> WORK ITEM: When you reach the line containing "Viewport: 686px width, 503px height.", begin copying exactly, and keep going through the last line of the records below, copying nothing before it.

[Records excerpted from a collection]

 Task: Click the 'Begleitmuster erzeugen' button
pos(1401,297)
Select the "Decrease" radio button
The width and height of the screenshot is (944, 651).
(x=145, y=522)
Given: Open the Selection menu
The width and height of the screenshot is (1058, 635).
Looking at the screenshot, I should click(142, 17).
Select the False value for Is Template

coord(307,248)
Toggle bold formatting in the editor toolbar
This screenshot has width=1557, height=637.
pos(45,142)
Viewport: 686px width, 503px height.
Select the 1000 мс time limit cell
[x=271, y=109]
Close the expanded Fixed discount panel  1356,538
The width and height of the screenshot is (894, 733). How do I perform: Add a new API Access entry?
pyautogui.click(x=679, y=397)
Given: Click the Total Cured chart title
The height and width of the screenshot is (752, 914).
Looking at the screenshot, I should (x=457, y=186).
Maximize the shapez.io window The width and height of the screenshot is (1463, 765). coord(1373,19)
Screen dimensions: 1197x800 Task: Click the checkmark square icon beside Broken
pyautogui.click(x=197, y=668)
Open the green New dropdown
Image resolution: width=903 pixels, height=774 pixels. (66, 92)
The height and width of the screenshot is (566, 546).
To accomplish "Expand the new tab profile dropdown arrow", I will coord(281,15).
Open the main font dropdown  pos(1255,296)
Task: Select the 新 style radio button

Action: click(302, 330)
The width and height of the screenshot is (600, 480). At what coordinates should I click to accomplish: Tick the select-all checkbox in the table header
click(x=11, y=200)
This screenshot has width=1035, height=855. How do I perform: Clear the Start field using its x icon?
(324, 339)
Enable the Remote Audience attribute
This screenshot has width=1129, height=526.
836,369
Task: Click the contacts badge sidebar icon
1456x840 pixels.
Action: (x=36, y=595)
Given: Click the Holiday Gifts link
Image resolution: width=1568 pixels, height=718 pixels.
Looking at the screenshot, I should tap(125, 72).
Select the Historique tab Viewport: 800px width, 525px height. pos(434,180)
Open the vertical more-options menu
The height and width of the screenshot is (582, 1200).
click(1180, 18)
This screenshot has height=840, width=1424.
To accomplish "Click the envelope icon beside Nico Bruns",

> RESULT OF THIS TASK:
Viewport: 686px width, 503px height.
Select the 1000 мс time limit cell
[x=271, y=109]
Close the expanded Fixed discount panel  1356,538
The width and height of the screenshot is (894, 733). How do I perform: Add a new API Access entry?
pyautogui.click(x=679, y=397)
Given: Click the Total Cured chart title
The height and width of the screenshot is (752, 914).
Looking at the screenshot, I should (x=457, y=186).
Maximize the shapez.io window The width and height of the screenshot is (1463, 765). coord(1373,19)
Screen dimensions: 1197x800 Task: Click the checkmark square icon beside Broken
pyautogui.click(x=197, y=668)
Open the green New dropdown
Image resolution: width=903 pixels, height=774 pixels. (66, 92)
The height and width of the screenshot is (566, 546).
To accomplish "Expand the new tab profile dropdown arrow", I will coord(281,15).
Open the main font dropdown  pos(1255,296)
Task: Select the 新 style radio button

Action: click(302, 330)
The width and height of the screenshot is (600, 480). At what coordinates should I click to accomplish: Tick the select-all checkbox in the table header
click(x=11, y=200)
This screenshot has width=1035, height=855. How do I perform: Clear the Start field using its x icon?
(324, 339)
Enable the Remote Audience attribute
This screenshot has width=1129, height=526.
836,369
Task: Click the contacts badge sidebar icon
1456x840 pixels.
Action: (x=36, y=595)
Given: Click the Holiday Gifts link
Image resolution: width=1568 pixels, height=718 pixels.
Looking at the screenshot, I should tap(125, 72).
Select the Historique tab Viewport: 800px width, 525px height. pos(434,180)
Open the vertical more-options menu
The height and width of the screenshot is (582, 1200).
click(1180, 18)
This screenshot has height=840, width=1424.
To accomplish "Click the envelope icon beside Nico Bruns",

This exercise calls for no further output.